Rey smiles, closing her eyes against the onslaught of the shower to press her face to his enormous thigh, her mouth brushing against his skin. He groans and dunks his head under the water again, fumbling for the shampoo. It drops to the floor and he makes no effort to pick it up as she wraps her mouth around his half-hard cock.

It’s a certain point of pride for her that she can stop him from thinking. His short gasps fill the tiny bathroom, fingers sinking into her hair and caressing her head until it tingles. She loves the way he has to brace himself as her lips and tongue pull him to hardness. When she can no longer fit him in her mouth completely he lifts her up, bending down to wrap his body around hers and kiss her through the shower. 

“Rey. How did I ever find you?” he asks before sucking her lower lip into his mouth. He shelters her from the low-pressure water, his hard length poking into her belly. 

“Just lucky, I guess,” she sighs.

The shower is suddenly even smaller, more constricting. There’s no way on her tiptoes that she’ll be able to ease the burning inside by rubbing against him. The water erases too much of her arousal and makes it difficult to breathe where it pours from his nose onto her face, into her mouth. 

“You want to get out?” he asks, in-between kisses, but she’s already turned the water off and is pulling him into the cold air. 
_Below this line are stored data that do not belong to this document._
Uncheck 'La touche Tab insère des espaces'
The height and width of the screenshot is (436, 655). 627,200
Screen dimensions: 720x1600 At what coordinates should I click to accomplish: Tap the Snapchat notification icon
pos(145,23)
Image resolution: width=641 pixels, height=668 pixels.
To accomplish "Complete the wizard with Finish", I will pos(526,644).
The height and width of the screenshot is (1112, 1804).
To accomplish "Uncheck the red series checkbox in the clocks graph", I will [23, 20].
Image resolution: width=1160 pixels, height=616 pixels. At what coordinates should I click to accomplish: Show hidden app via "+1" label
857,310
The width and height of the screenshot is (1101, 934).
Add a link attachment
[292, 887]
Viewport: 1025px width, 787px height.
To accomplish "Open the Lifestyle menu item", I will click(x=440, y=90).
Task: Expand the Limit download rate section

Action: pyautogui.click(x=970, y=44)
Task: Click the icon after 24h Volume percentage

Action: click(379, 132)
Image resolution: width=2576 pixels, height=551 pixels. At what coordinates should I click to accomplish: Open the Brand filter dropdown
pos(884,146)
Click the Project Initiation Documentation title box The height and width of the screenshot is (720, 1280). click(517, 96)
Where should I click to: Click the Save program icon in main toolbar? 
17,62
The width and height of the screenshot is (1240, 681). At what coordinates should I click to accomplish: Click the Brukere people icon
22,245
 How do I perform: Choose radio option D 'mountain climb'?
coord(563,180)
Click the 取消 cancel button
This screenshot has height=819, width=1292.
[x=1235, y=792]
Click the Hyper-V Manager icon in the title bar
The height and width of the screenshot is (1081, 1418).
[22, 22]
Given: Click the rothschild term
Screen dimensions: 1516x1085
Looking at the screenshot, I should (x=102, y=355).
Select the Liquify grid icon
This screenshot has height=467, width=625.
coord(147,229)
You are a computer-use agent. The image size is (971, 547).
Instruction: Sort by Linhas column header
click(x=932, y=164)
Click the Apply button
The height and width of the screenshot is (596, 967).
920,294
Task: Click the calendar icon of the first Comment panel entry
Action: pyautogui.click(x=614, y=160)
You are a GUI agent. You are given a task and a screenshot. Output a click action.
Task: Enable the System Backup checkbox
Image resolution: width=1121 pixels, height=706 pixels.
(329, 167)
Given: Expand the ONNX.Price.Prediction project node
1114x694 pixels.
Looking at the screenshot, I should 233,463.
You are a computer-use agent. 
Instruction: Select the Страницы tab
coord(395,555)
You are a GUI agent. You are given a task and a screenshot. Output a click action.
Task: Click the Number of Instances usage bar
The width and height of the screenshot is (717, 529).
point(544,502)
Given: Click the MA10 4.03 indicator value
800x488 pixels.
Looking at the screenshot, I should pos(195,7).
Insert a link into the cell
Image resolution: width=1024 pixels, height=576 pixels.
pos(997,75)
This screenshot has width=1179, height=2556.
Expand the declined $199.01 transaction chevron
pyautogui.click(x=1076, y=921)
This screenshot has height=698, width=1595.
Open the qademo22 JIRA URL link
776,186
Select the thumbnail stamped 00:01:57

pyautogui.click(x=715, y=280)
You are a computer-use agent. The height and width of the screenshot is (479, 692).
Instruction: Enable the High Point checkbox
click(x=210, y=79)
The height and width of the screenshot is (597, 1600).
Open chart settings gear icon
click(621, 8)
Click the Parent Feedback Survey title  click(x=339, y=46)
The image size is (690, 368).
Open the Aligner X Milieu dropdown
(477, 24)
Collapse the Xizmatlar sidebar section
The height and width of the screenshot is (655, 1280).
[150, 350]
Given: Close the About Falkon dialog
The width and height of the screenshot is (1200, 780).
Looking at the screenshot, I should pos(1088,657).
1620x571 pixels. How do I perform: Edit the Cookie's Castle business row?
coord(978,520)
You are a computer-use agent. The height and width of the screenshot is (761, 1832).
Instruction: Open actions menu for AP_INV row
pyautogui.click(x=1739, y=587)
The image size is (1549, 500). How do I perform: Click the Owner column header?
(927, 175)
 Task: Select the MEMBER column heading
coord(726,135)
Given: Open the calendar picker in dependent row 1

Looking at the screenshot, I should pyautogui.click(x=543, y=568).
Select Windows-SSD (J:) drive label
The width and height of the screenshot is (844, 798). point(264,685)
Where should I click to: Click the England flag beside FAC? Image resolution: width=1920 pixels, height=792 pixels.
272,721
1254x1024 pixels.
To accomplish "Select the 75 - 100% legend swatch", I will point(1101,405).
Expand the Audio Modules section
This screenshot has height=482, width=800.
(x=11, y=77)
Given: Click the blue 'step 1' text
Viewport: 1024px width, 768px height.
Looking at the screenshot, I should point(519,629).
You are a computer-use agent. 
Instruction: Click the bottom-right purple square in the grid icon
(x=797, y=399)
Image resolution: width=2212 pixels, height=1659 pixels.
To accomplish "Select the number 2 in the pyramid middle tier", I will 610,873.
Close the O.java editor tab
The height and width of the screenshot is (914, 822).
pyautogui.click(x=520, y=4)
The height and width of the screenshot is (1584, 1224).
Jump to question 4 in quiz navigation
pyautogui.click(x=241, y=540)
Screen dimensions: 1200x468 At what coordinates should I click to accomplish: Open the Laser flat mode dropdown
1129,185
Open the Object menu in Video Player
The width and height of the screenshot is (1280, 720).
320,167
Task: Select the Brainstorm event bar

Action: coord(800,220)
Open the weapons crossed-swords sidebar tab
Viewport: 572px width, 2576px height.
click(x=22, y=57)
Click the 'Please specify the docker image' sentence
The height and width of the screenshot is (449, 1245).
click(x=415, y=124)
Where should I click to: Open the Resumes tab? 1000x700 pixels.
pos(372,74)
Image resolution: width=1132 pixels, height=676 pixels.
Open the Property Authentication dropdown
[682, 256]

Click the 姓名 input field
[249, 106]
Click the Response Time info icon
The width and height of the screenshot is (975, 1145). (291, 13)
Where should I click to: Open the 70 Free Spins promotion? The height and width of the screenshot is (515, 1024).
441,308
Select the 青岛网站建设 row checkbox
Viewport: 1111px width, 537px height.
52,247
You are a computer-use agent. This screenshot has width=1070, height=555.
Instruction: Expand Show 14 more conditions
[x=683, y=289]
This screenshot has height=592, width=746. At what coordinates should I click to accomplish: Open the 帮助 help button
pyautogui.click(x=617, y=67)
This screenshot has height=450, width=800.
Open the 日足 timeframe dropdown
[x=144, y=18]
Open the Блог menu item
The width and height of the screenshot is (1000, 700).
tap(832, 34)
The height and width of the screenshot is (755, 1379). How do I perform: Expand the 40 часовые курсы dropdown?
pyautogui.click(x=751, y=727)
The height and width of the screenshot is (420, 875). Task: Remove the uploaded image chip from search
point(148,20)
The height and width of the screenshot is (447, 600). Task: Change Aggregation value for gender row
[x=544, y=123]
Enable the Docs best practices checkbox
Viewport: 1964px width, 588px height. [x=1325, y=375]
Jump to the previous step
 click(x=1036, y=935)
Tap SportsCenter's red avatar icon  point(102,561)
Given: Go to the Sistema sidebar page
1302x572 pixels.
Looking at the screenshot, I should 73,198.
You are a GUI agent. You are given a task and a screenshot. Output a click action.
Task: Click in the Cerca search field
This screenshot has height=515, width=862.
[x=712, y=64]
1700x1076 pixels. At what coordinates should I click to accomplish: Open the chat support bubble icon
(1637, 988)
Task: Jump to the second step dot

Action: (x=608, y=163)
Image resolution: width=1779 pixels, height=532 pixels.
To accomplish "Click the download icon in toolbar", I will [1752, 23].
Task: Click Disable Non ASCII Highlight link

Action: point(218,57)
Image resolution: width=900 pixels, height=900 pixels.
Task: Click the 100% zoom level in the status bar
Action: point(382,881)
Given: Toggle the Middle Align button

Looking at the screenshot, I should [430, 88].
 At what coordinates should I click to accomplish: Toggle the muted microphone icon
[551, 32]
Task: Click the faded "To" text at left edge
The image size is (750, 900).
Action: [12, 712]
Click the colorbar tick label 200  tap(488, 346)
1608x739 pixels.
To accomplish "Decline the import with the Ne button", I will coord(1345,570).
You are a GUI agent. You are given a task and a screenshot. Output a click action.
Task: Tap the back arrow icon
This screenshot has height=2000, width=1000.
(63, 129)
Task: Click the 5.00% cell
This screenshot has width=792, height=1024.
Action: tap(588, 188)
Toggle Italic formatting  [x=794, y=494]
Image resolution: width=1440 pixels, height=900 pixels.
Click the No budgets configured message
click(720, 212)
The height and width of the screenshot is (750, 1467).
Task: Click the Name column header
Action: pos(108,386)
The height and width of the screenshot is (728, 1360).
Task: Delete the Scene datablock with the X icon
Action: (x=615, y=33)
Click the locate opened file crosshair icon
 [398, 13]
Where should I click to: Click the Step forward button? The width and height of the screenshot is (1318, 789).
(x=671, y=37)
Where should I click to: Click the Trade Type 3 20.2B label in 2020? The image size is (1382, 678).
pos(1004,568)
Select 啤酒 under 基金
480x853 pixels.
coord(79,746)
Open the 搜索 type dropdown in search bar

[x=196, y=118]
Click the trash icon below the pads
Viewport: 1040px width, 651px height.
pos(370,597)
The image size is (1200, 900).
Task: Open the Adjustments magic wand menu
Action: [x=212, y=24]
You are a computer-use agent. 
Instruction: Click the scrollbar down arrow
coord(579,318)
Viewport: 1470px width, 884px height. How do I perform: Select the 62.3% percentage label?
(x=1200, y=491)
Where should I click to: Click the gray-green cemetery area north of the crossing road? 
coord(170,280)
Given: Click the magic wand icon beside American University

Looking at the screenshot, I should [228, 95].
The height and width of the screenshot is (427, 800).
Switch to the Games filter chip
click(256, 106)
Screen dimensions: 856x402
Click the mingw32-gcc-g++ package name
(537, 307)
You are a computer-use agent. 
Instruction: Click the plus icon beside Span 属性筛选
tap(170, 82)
He lifts her on to the counter by the sink and stands between her legs so he can better dry her hair, making her laugh again when he steals kisses between each swipe over her head. She helps him in turn by toweling him as if she were drying off a dog, caressing the shells of his large ears until they’re red from attention. He’s smiling now, beauty marks standing out against flushed cheeks. She doesn’t even get a chance to finish brushing her teeth—he’s kissing her again on her clavicle, lips hot as he travels south and brings gooseflesh back to her body in the chill environment.

Just when she can’t bear the discomfort of the hard countertop any longer he slides his hands beneath her ass, lifting her body to him to carry her to the room. They don’t make it to the bed. Suddenly he’s pushing her against the wall and adjusting her body so he’s pressed against it, breath hot on her face. His hands find the meat of her thighs to better position them both so that the surface at her back is just leverage, the ugly wallpaper squeaking beneath her shoulders.

“You remembered—” she breathes, cut short by the first thrust inside of her. Ben is thick—almost painfully so, although she’s so ready for him he slips in, deep, spreading her. His cock is bent into that spot that feels so, so good and she tightens around him involuntarily. Whatever he’s held back is gone now as he uses her weight in his hands to bring himself inside to the hilt. 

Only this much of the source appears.